Since Alibaba founder Jack Ma took control of the company’s Alipay payments division in a controversial 2011 spinoff, it has morphed into a financial services super-app. The payments piece is steady, but fees collected from merchants are as little as 5 basis points. The other chunk, where Ant derives most of its value, is a fast-growing marketplace that matches consumers with providers of credit, insurance and wealth management services.
As a middleman, Ant passes on most of the underwriting risk to financial vendors. Instead, it makes money by charging those partners for crunching vast amounts of customer spending data to help assess the risks. In the year to June, the three broad business segments generated over $12 billion in such “technology service fees”, roughly 60% of the top line.
Based on transaction volumes and revenue it is possible to calculate how much Ant keeps from deals done over its app. In the year to June, Ant pocketed over 20% of total insurance premiums generated on Alipay. For credit and wealth management, the so-called take rates were lower, at 2.4% and 0.5%, respectively.
If Ant can maintain those rates and its market shares, the heady anticipated growth in Chinese online financial services implies Ant’s revenue will exceed $34 billion in 2022. Using the same 27% net profit margin that Ant achieved in the year to June and applying the roughly 30 times forecast 2022 earnings multiple that U.S. payment peers fetch gives Ant a market capitalisation of just over $275 billion. That’s nearly double the $150 billion valuation imputed during a private mega-fundraising in 2018.

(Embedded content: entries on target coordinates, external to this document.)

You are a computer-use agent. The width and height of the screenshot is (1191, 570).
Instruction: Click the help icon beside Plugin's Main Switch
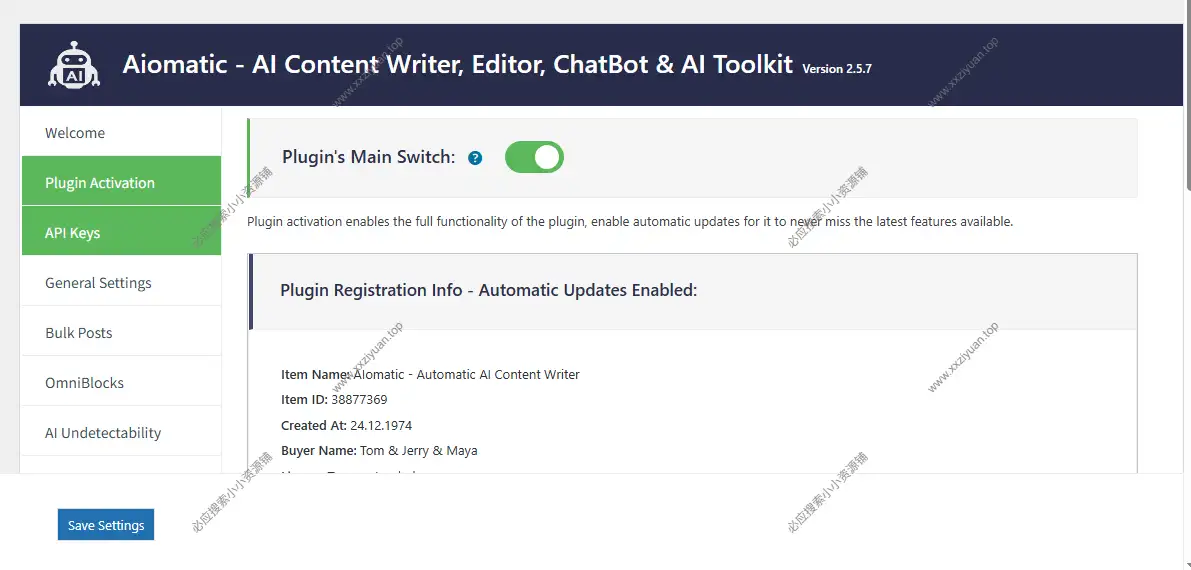click(475, 158)
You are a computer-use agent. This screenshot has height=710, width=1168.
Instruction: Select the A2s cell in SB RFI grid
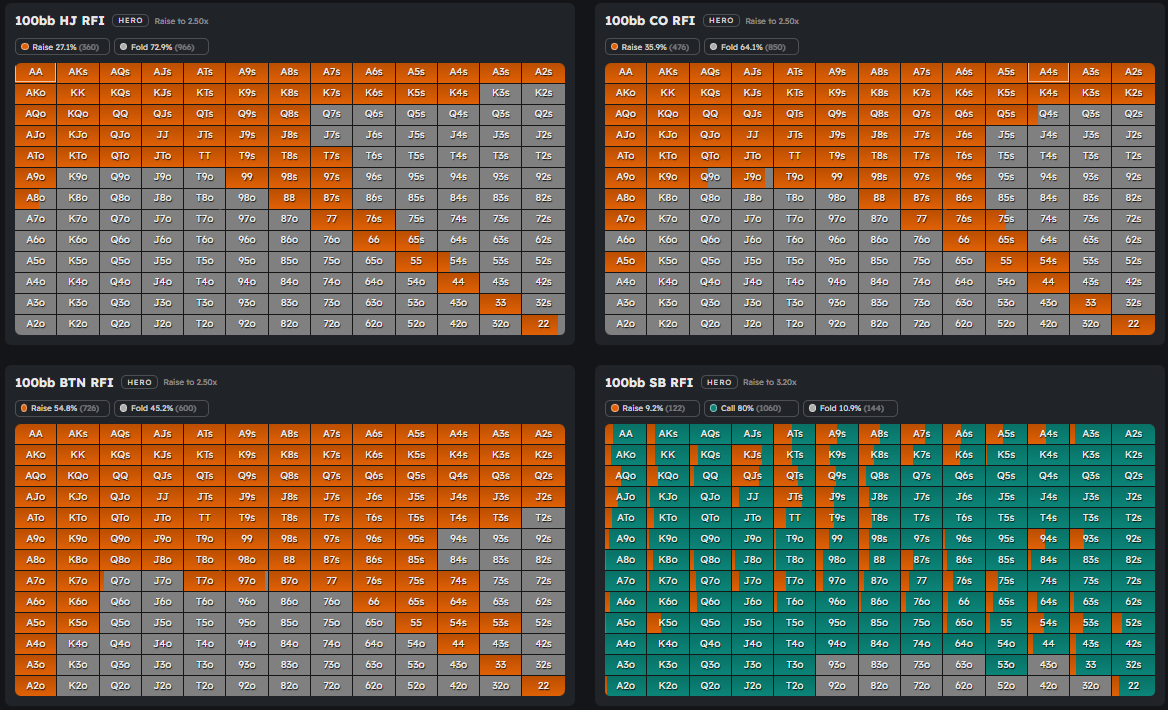[x=1133, y=434]
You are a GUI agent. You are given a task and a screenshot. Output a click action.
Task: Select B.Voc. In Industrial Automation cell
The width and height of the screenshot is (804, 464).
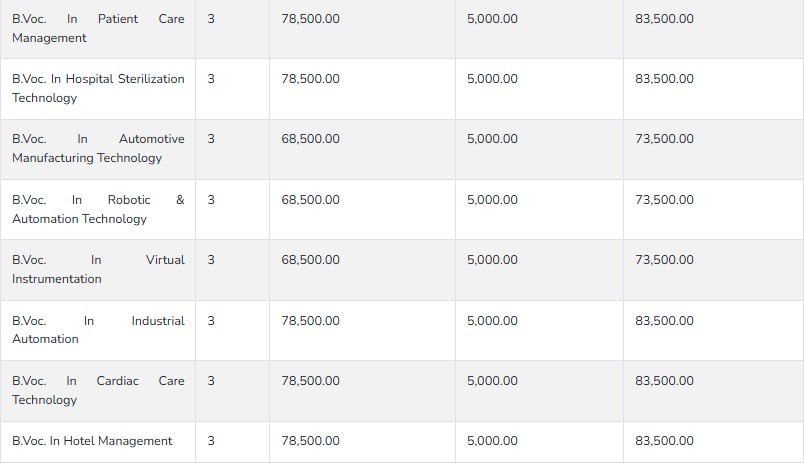pyautogui.click(x=98, y=330)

It is a rocky path, however. For one thing, rivals such as Chinese tech titan Tencent and online retailer JD.com are steadily muscling in on financial services. Even SoftBank-backed ByteDance, the firm behind viral video app TikTok, recently snapped up a digital payments outfit. Financial regulators are also keeping close watch: Ant’s growing heft could prompt a crackdown on the fees the company can charge. Ant may be able to hand off a lot of risk, but its investors cannot.